Symantec reports boom in viruses and worms

By Steve Malone

Posted on 1 Oct 2003 at 09:53

The number of malicious attacks has hit an all time high in 2003. Not only are viruses and worms increasing in number, but, thanks to the Internet, are propagating at an ever faster rate.

These are the gloomy findings of the latest Internet Security Threat Report from Symantec Corporation. However, this will not come as news to companies which, Symantec says are experiencing 38 attacks per company per week compared to 32 attacks per week in 2002, a 19 per cent increase.

The biggest trend, according to Symantec are those attacks which use known vulnerabilities and malicious code. In particular, attackers are using worm techniques which expose security breaches in computers and install Trojans to orchestrate attacks in the future. The prevalence of Microsoft software in both home and business users has made it the main target for attackers as it represents the biggest number of potential victims and offers the chance to install Trojans in far greater numbers. Symantec reports over 994 new viruses and worms aimed at Win32 systems in the first half of 2003, more than double the 2002 figure of 445.

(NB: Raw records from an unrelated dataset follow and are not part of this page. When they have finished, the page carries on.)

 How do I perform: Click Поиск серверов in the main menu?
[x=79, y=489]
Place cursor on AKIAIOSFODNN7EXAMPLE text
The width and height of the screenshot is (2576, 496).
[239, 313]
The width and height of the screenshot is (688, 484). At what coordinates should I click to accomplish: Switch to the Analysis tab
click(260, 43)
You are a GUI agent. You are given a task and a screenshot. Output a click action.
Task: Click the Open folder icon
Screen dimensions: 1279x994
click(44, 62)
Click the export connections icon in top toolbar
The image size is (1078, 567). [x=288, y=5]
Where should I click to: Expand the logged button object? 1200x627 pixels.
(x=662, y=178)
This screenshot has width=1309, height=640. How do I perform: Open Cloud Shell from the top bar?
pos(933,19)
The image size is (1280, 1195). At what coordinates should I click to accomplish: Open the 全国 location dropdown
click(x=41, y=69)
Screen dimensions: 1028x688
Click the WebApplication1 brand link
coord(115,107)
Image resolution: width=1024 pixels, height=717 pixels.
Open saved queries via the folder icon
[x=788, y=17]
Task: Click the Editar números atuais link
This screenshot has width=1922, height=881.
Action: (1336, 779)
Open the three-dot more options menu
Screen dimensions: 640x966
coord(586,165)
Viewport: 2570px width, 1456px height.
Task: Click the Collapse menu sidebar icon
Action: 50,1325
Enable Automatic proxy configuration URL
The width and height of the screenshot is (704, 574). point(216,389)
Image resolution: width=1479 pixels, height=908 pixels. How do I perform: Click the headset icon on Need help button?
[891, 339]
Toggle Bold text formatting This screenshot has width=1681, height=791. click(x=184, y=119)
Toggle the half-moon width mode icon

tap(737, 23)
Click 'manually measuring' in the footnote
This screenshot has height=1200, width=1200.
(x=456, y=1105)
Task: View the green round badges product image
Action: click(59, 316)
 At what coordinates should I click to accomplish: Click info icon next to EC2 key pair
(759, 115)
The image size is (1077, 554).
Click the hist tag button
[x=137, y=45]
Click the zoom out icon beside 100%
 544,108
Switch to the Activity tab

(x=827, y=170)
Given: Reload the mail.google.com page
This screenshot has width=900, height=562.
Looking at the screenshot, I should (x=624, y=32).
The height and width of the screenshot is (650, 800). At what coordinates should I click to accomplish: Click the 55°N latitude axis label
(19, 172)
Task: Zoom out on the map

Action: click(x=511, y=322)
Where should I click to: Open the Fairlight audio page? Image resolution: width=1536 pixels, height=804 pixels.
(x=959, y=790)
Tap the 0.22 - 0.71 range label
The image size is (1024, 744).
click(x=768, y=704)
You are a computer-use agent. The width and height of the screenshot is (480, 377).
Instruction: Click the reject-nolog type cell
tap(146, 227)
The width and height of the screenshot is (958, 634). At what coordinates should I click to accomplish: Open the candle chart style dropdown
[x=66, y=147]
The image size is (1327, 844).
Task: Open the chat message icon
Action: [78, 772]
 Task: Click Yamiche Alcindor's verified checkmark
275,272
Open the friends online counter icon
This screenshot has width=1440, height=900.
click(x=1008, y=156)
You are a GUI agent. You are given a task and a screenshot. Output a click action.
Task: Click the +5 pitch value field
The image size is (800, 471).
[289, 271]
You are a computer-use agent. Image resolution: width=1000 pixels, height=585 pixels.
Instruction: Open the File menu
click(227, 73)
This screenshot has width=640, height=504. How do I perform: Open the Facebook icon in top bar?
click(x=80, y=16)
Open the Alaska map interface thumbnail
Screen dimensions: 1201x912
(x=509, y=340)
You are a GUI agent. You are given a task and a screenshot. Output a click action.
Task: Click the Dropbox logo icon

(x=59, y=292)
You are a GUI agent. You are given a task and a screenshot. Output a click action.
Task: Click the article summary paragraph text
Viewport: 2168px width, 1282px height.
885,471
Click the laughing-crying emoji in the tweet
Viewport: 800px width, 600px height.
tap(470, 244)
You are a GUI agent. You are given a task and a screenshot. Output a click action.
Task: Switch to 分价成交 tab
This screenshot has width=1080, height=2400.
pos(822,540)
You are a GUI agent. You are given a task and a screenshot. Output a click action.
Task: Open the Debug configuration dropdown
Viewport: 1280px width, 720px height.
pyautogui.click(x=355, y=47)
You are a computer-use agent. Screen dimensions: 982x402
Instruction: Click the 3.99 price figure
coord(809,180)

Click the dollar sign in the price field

Most worrying though is the speed at which a worm can generate throughout the world, infecting machines before the antivirus companies have a chance to respond. Symantec notes that the Blaster worm at its peak was infecting up to 2,500 computers an hour and that Slammer had spread right around the world within a few hours of being detected.

The rapid world wide spread of new malicious code is still mainly through email applications. However, there is also a worrying trend in the increasing use of instant messaging or peer-to-peer applications. These kinds of attacks had risen 400 per cent over the year.

Amidst all the gloom though, there is some hope. Increased security measures taken by companies has meant that the number of 'severe' attacks has declined from 23 per cent in the first half of 2002 to 11 per cent in the equivalent quarter of 2003. Also, whilst Symantec says it had reported some 1,432 new vulnerabilities, a 12 per cent increase, at least the rate of discovery was declining.

Symantec's advice to companies remains the same. Install antivirus software on your computers, turn your machine off - or disconnect it from the Internet or network - when not needed, install a firewall, keep patches up to date and don't open unsolicited attachments.